A quoi rêvent les communistes ? Les communistes de cœur, ceux qu’on appelait jadis les sympathisants. Et puis ceux du PCF. Mais aussi ceux regroupés dans divers mouvements, sans oublier les formations se réclamant du trotskysme. Bref, ces femmes, ces hommes, rêvent d’un monde meilleur où l’organisation de la vie se ferait en fonction du bien commun et non selon le seul « calcul égoïste » de plus en plus destructeur, barbare et mortifère.

Contrairement à ce que l’on veut nous faire croire, le communisme politique du XXème siècle ne peut se réduire à une tragédie sanglante. Losurdo rappelle que dans les années 70, Friedrich Hayek, inspirateur économique de l’administration de Reagan, envisageait les droits économiques et sociaux comme une invention ruineuse de la révolution bolchévique. (Huma, 30 juin 2008).

Génocide khmer, Goulag, révolution culturelle chinoise ne peuvent effacer que le communisme politique a aussi été un mouvement de fond qui a irrigué et fait avancer les droits et la démocratie.
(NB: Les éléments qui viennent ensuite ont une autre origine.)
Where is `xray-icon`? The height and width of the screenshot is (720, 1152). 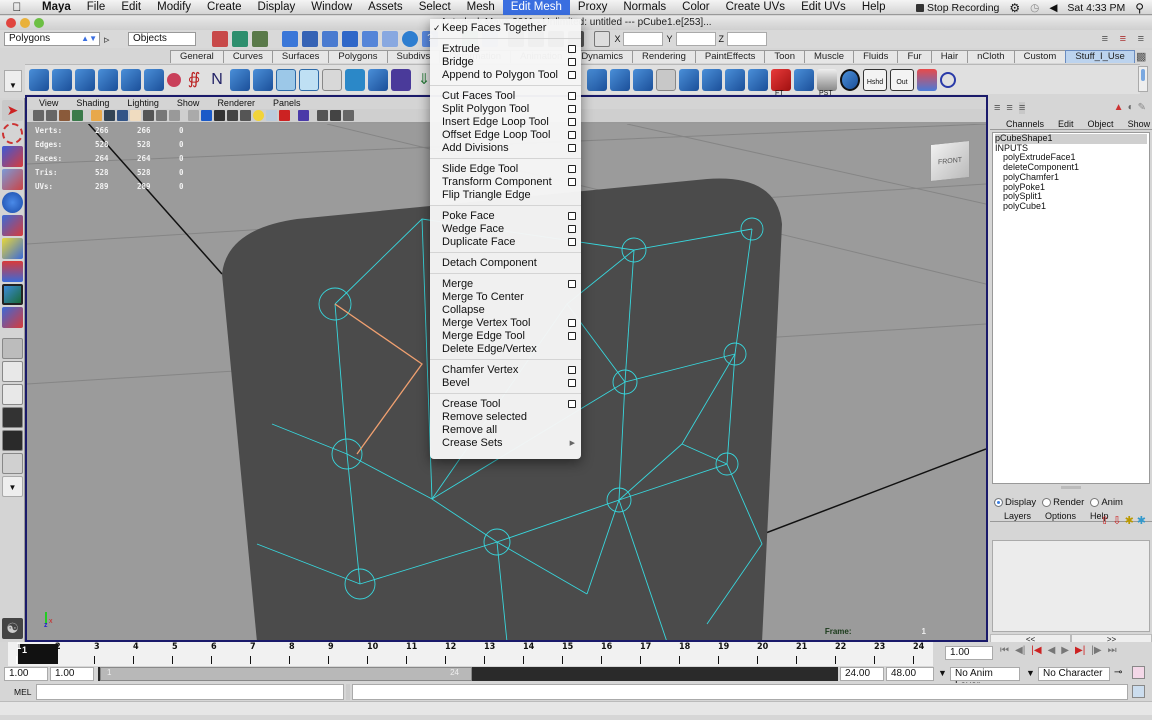
xray-icon is located at coordinates (322, 116).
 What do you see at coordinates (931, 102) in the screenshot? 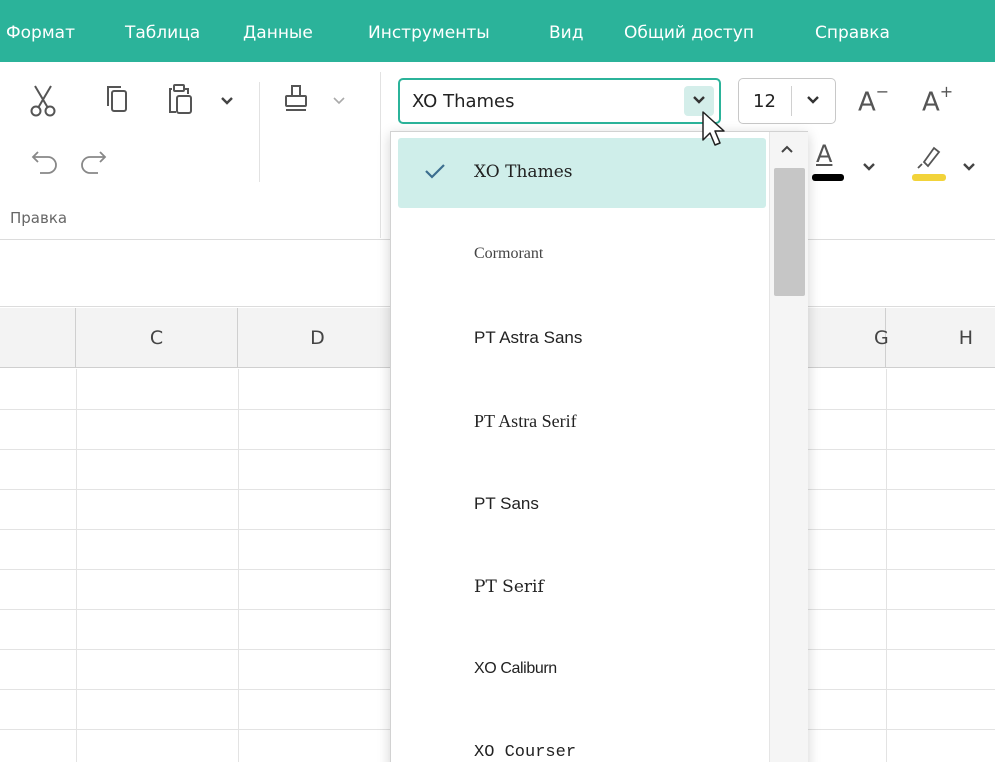
I see `increase-font-letter: A` at bounding box center [931, 102].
Avancées auxquelles le Capital entend faire un sort aujourd’hui. Oui, les PC ont su impulser une dynamique qui a gagné du communisme : paix, service public, sécurité sociale, maîtrise publique… Du communisme, autrement dit des réformes non réformistes.
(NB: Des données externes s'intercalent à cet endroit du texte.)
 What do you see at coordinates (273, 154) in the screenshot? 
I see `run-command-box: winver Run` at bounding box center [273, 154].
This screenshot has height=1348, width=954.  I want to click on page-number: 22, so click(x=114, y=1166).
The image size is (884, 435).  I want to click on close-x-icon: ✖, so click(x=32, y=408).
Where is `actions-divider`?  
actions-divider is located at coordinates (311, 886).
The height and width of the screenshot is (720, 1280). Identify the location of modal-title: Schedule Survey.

Aujourd’hui les couches populaires ne se reconnaissent plus dans une parti qui ne leur ressemble plus. Alors un parti pourquoi faire ? Réponse de Julian Mischi : « Pour opérer une brèche dans la politique dominée par des fractions bourgeoises de la population… C’est là que peuvent se forger et se transmettre les armes pour décoder l’univers des classes dominantes, pour contrer leur action… peuvent se constituer les outils collectifs pour investir ou combattre les institutions qui décident de la destinée du plus grand nombre sans leur accord… seule la force du collectif et de la formation politique est susceptible de préparer une contre-offensive » (Huma, 9 septembre 2014).

Les exemples ne manquent pas des insuffisances actuelles du PCF.

La souveraineté nationale par exemple. Frédéric Lordon déclare à Laure Adler : « Oui, parfaitement, le retour à la souveraineté nationale. Car je ne vois pas comment on peut contester l’idée de souveraineté populaire d’un point de vue de gauche. Et ça n’est pas parce que le Front national ou les mouvements de droite à la droite de l’UMP ont essayé de capter et réussi semble t-il à capter ce thème qu’il faut se laisser faire pour autant. Car de dépossession en dépossession, nous finirons à poil. » L’énergie également. Les énergies fossiles, dont l’utilisation continue annonce une catastrophe environnementale, représentent encore en France 69% de l’énergie finale consommée et il faudrait réduire le nucléaire à 50% pour des contraintes électoralistes !

Le peuple attend autre chose : Sortir des cartels électoralistes, du gauchisme culturel pour gagner du communisme ici et maintenant. Voilà à quoi doit servir le PCF ou bien il n’aura aucun avenir.